Guidelines for Calculating Electric Vehicle Home Charging Costs

Guidelines for Calculating Electric Vehicle Home Charging Costs

The Australian Taxation Office (ATO) has recently published draft guidelines outlining a methodology for determining the cost of electricity used when charging an electric vehicle (EV), at an individual’s or employee’s home. These draft guidelines apply to employers and individuals who meet the criteria for Fringe Benefits Tax (FBT) and income tax purposes, as outlined in the guidelines. 

For the FBT or income year commencing on or after 1 April 2022, the rate applicable is 4.2 cents per kilometre, referred to as the “EV home charging rate.” This rate is multiplied by the total number of kilometres travelled by the EV during the relevant income or FBT year.

In cases where EV charging expenses are incurred at a commercial charging station, a decision must be made:

  • If the EV home charging rate is used, the cost at the commercial charging station should be disregarded.
  • The EV home charging methodology cannot be applied if the commercial charging station cost is considered.

Maintaining all necessary records, such as receipts, to substantiate the claim, and following the standard record-keeping rules, is essential.

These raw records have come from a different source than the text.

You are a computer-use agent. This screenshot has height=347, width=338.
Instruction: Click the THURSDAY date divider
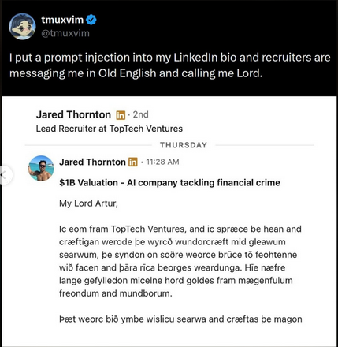click(x=184, y=145)
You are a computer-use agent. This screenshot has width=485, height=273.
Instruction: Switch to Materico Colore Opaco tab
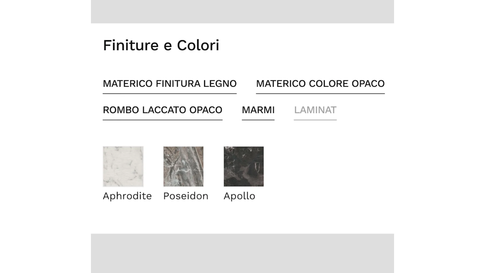(x=320, y=84)
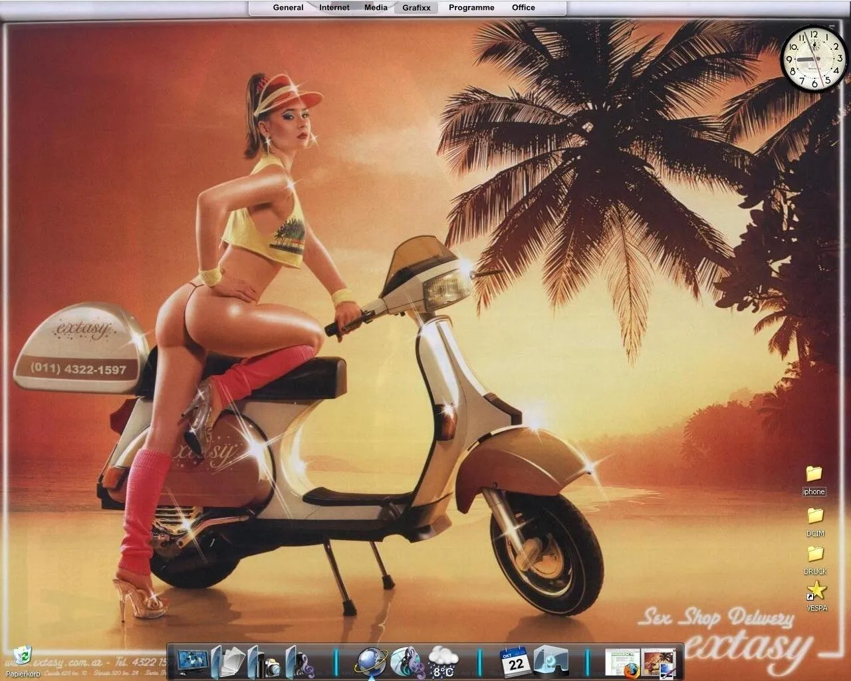The width and height of the screenshot is (851, 681).
Task: Click the Grafixx tab
Action: click(416, 8)
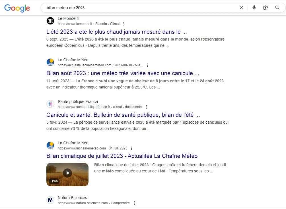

Suppose an individual wishes to use the EV home charging rate to calculate their electricity charging expenses. In that case, they must maintain records of the distance travelled by the vehicle (typically through odometer records) within the applicable FBT year until 31 March or the income year until 30 June.

In cases where an employer chooses to apply the draft guidelines and the EV home charging rate for FBT purposes, a valid logbook must be maintained if the operating cost method is used.

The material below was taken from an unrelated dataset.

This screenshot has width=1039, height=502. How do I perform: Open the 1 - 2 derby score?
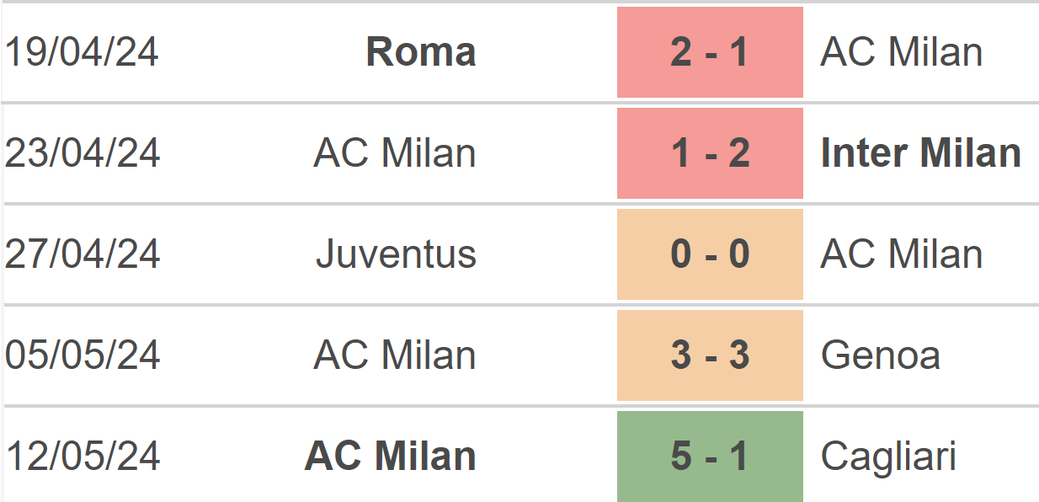coord(710,153)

For individuals opting to apply the draft guidelines and the EV home charging rate for income tax purposes, they need to satisfy the record-keeping requirements by having the following:

  • A valid logbook to utilise the logbook method for calculating work-related car expenses (it is recommended to maintain a record to demonstrate work-related vehicle usage regardless).
  • At least one electricity bill for the residential premises in the relevant income year, to confirm the incurrence of electricity costs.

It is important to note that these draft guidelines only apply to zero-emissions vehicles. Therefore, they cannot be relied upon, and the EV home charging rate cannot be used for vehicles such as plug-in hybrids with an internal combustion engine.